RESULT OF SURGICAL TREATMENT FOR CHRONIC PANCREATITIS

1985 
Of 32 patients with chronic pancreatitis who could be followed for more than six months postoperatively, those showing no dilatation of the pancreatic duct, defined as having a main pancreatic duct less than 6mm in diameter, underwent an analysis of their clinical pictures and operative results to investigate a desirable method of surgical treatment for this condition. Of eight patients with an absence of pancreatic duct dilatation, localized lesions were found in five. These were disorders of pancreatic endocrine and exocrine functions and pancreatic fibrosis, the dogree being mild in most cases. In one patient with lesions in the head of the pancreas, plastic surgery of the papillopancreatic duct orifice for the purpose of removing pain seemed to be sufficient because there was no stenosis of the main pancreatic duct or other accessory lesions. In four patients with lesions in the caudal area, which were accompanied by accessory lesions such as stenosis of the main pancreatic duct at that area, cyst, and abscess, pain removal procedure or partial pancreatectomy on the caudal side for the accessory lesions was considered necessary. Diffuse lesions were found in three patients, who also showed moderate or severe disorders of pancreatic endocrine and exocrine functions and pancreatic fibrosis. In such cases, extensive pancreatectomy including total pancreatectomy, is usually indicated.

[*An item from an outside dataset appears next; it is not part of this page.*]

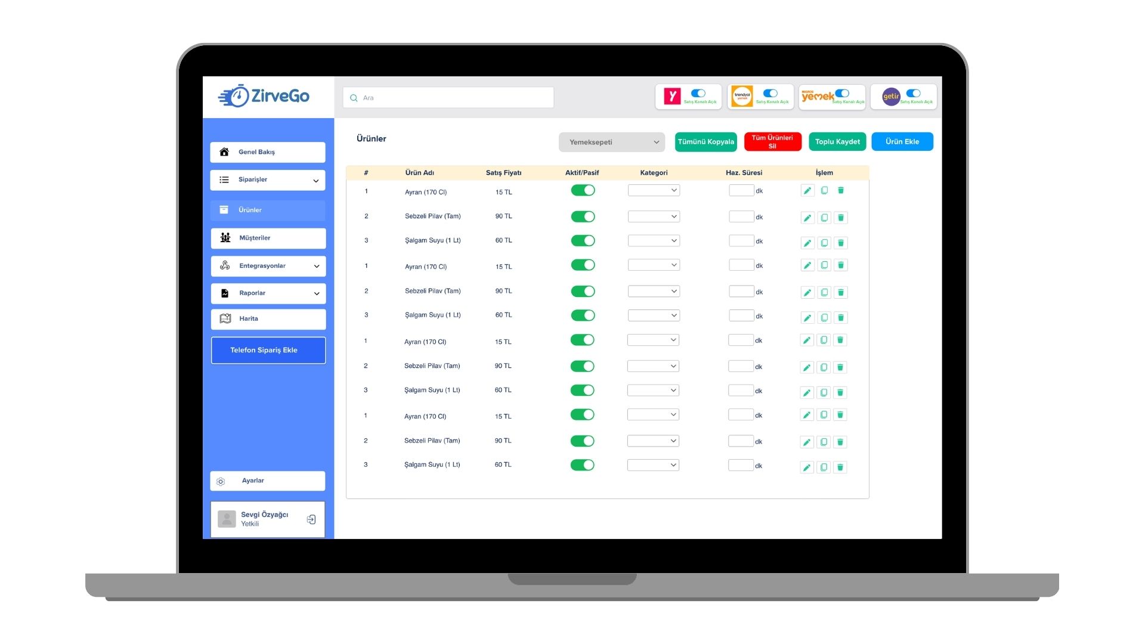Click the Genel Bakış home icon
The height and width of the screenshot is (644, 1145).
coord(224,152)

However, there are some doubts about the propriety of extensive pancreatectomy only for the purpose of removing pain. In this regard, we consider infusion of a sclerosing agent into the main pancreatic duct and total excision of the pancreatic plexus. The former method, however, has various problems to solve before its clinical application, requiring development of a new sclerosing agent. As for total excision of the pancreatic plexus, we have so far experienced only one patient, who has been followed up for a relatively short period of three months, with an extremely favorable course of postoperative conditions. It seems that this technique is a nromising surgical method for this condition.